The latest outrage underscores that Mr. Lukashenko is not just a threat to his own beleaguered population. He is exporting his thuggery, and the European Union must confront him.
After ruling Belarus since 1994, Mr. Lukashenko was defeated in the August 2020 election but forced the winner, Svetlana Tikhanovskaya, to flee, and declared himself the victor by a landslide, triggering huge street protests and arrests. On May 23 of this year, the regime forced Ryanair Flight 4978 to land in Minsk so authorities could grab two of its passengers, opposition activist and journalist Roman Protasevich and his girlfriend, Sofia Sapega. In response, the European Union, United States, Britain and Canada imposed new sanctions, and the E.U. barred European airlines from flying over Belarusian airspace.

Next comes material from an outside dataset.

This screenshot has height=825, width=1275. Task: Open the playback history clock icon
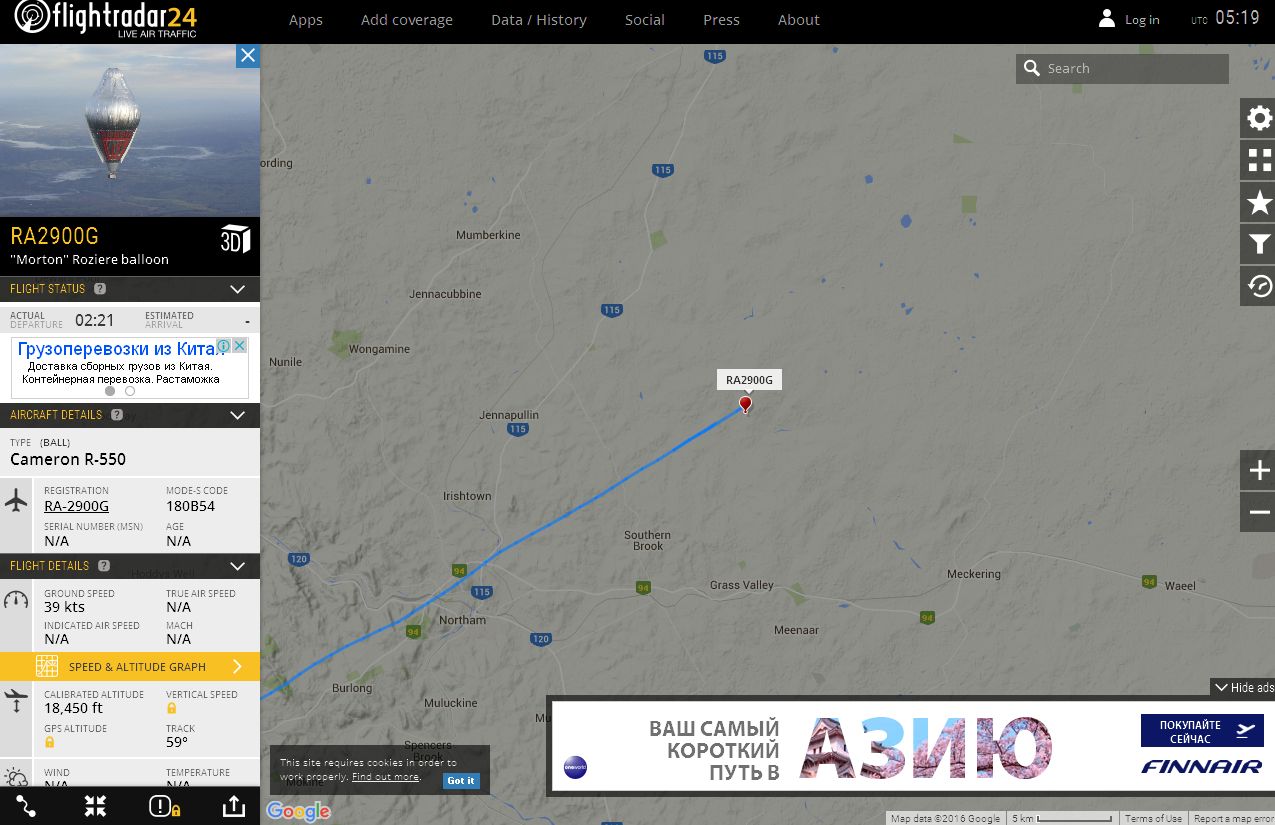(x=1259, y=287)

Soon after, flights from Iraq to Belarus began to pick up in frequency. The planes were carrying passengers who had paid thousands of dollars apiece for a chance to enter the European Union. The flights were organized by Belarusian travel agencies, and attracted migrants and asylum seekers from not only Iraq but also Africa and Afghanistan. The migrants were put up in a Minsk hotel and then driven to the border with Poland and Lithuania, both in the E.U.

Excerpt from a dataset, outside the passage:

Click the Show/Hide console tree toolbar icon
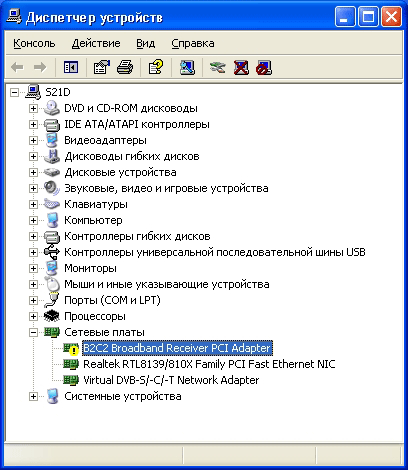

The flood of migrants is growing. Some 500 a day are landing in Minsk, clogging the airport as they wait for entry visas, and Poland reported on Sept. 29 there were 473 attempts to cross the border from Belarus, the highest daily total yet. When the migrants reach the border, they are not welcome by Poland and Lithuania.

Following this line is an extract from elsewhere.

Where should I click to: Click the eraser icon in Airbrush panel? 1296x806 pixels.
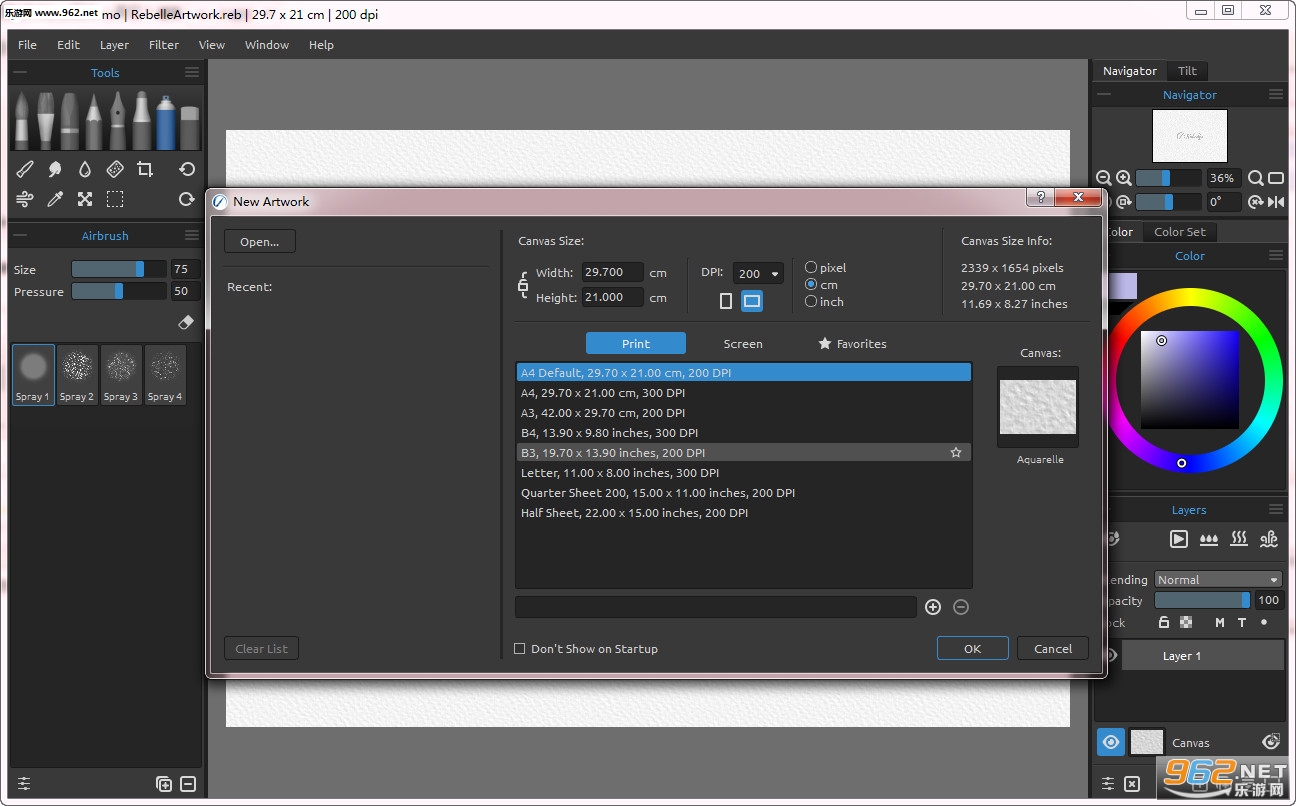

The BBC found a group of men from African countries shivering in a forest in the border region. One Nigerian said they had been pushed between the two countries like a football. Belarusian border guards have been forcing them across the barbed wire. On Sept. 19, three men were found dead on the Polish side of the border after suffering from hypothermia and exhaustion; a woman was found dead on the Belarusian side, one meter from the border.
The migrants are being grossly exploited, lured to Belarus on the promise of entry to the E.U. and then shoved over the line into other countries. The Polish prime minister, Mateusz Morawiecki, said the flow of people resulted from a “systematic, organized” action by Belarus, with more than 7,000 migrants, mostly from the Middle East, spotted on the border since early August.
In response, the E.U. announced measures that would make it harder for Belarusian officials to get E.U. visas. But this was hardly strong enough. The bloc’s last round of economic sanctions included numerous loopholes that must be closed. Mr. Lukashenko lacks legitimacy and behaves reprehensibly. The only acceptable course now is his departure.